The case dates back to 2003, when almost 500 head of cattle owned by the business partners were herded from Corowa during a devastating drought and went to the Framlingham forest on agistment.
But the action started when the RSPCA was alerted and claimed to have found about 30 cattle dead at Framlingham towards the end of May that year.
In an amended statement of claim lodged with the County Court, the business partners claim the value of the slaughtered, seized and missing cattle was $588,500.
The future income loss is claimed as $557,600 and the loss of future income through artificial insemination purposes $1.32 million.
The writ claims that the herd consisted of 271 cows, 222 calves and four bulls.

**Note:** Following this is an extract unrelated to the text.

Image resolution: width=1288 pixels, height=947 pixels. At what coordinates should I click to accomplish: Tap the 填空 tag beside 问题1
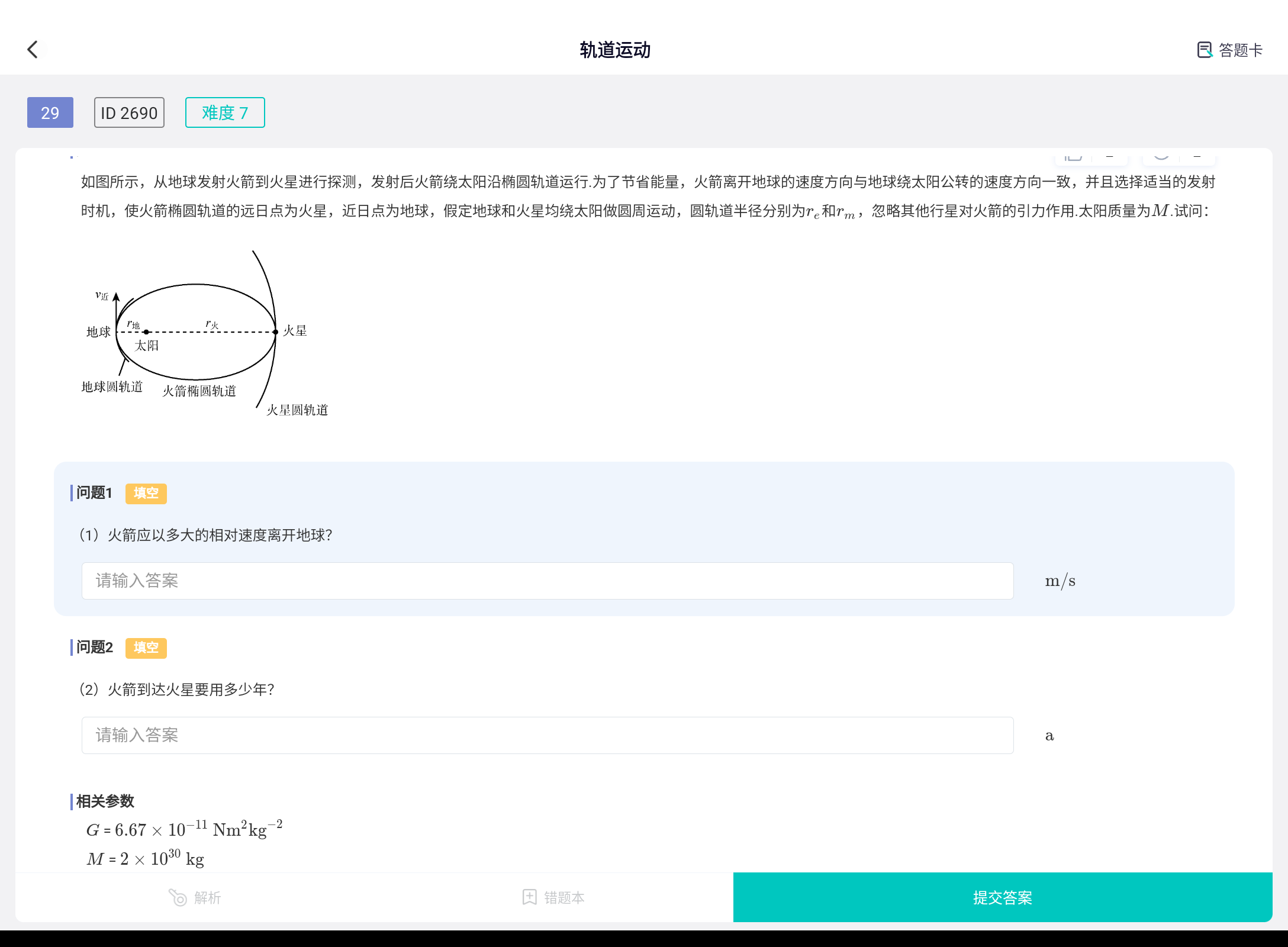[x=146, y=493]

It also claims an RSPCA officer and other “raiders” unlawfully shot or otherwise destroyed 115 head and those cattle were taken to Tesbury Meats near Camperdown.
Another 24 live cattle were allegedly transported to the same meatworks, where they were also processed.
“The plaintiffs have demanded the return of the slaughtered cattle, the live cattle and the missing cattle or that the defendant account for the proceeds of the disposal of them, but the defendant has failed and/or refused to do so,” the writ claims.
Melbourne solicitor John Maitland said the long-running case was listed for trial in the civil division of the Melbourne County Court before a judge and jury in December. Mr Maitland said it was alleged the RSPCA officer involved had overstepped the mark in relation to his powers under the Prevention of Cruelty to Animals Act.
In part of the lengthy legal process, Ballarat Magistrates Court dismissed animal cruelty charges against Mr Holdsworth and Ms Ellison.
In its 2005 annual report the RSPCA said the legal costs for the Ballarat court case would be tens of thousands of dollars.
It said the case highlighted the “difficult task of inspectors in prosecuting cruelty cases, which need to attain the criminal law benchmark of proving a case beyond reasonable doubt”.
RSPCA spokesmen have in the past declined to comment as the matter is before the courts.